The campaign, however, hasn’t exactly had the desired effect. While more than 114,000 people signed a Microsoft petition asking Google to “stop going through your email to sell ads,” there’s little sign it had any impact on Gmail or Google search. A report from KQED late last week suggested that Microsoft was throwing in the towel on the Scroogled ads, although Redmond now insists that’s not true, as per this statement it provided to ReadWrite:
Scroogled will go on as long as Google keeps Scroogling people. We know Google doesn’t like it when the facts come out. Chapter two of the consumer education campaign has shown people care about their privacy. More than 3.5 million people visited scroogled.com, and nearly 115,000 people signed a petition asking Google to stop going through their Gmail. Stay tuned for the next chapter.
In other words: Pay no attention to that Microsoft official behind the curtain. We have always planned to run the Scroogled campaign until the end of time — or until we triumph over Google. Whichever comes first.
ReadWrite editor-in-chief Dan Lyons noted last month that the Microsoft campaign was little more than “another pathetic smear campaign” against Google:
The gist of the scare campaign is that Google is a scary, scary company that reads your private emails in order to send you targeted ads. “Even if you don’t use Gmail, if you send email to someone who does, Google goes through those emails to generate advertising revenue too,” Microsoft warns in material sent to reporters.
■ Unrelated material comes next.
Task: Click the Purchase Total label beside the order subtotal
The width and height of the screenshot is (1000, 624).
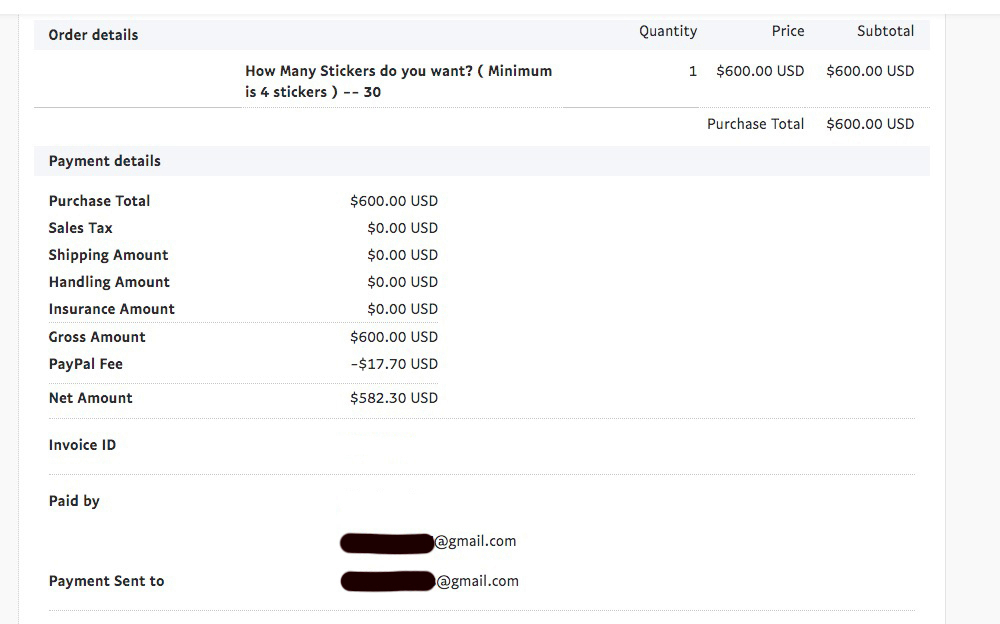Action: click(755, 124)
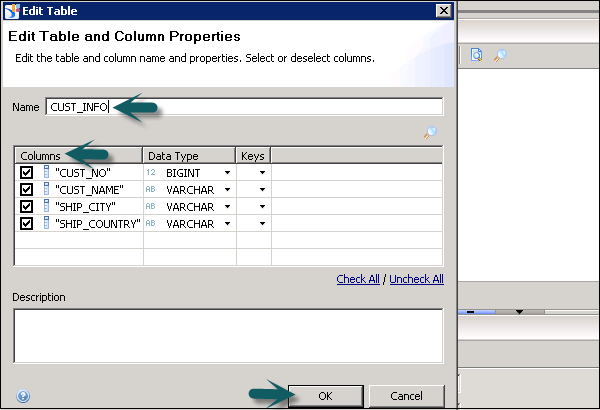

Oh, and Microsoft points out that six class-action lawsuits have been filed against Google over this issue, and asks people to sign a petition “to tell Google to stop going through your personal email messages.”
The latest ComScore search data for the U.S. reveals that core search market share for Google sites rose to 67% in January from 66.7% in December, a 0.3% increase. Microsoft sites also saw an increase, albeit a smaller one, in search market share — to 16.5% from 16.3% , a 0.2% increase. Yahoo, AOL and Ask all experienced minor drops.
In other words, if Microsoft really wants to boost its search presence, it may want to consider acquiring the also-rans. Its frontal assault on Google appears to be doomed to failure.
Email usage is harder to track for a number of reasons, but KQED quotes Microsoft official Stefan Weitz acknowledging that the campaign hasn’t exactly unseated Gmail. “It’s a habit,” Weitz said, apparently referring to Gmail. “It’s like smoking. It’s hard to get folks to stop doing it.”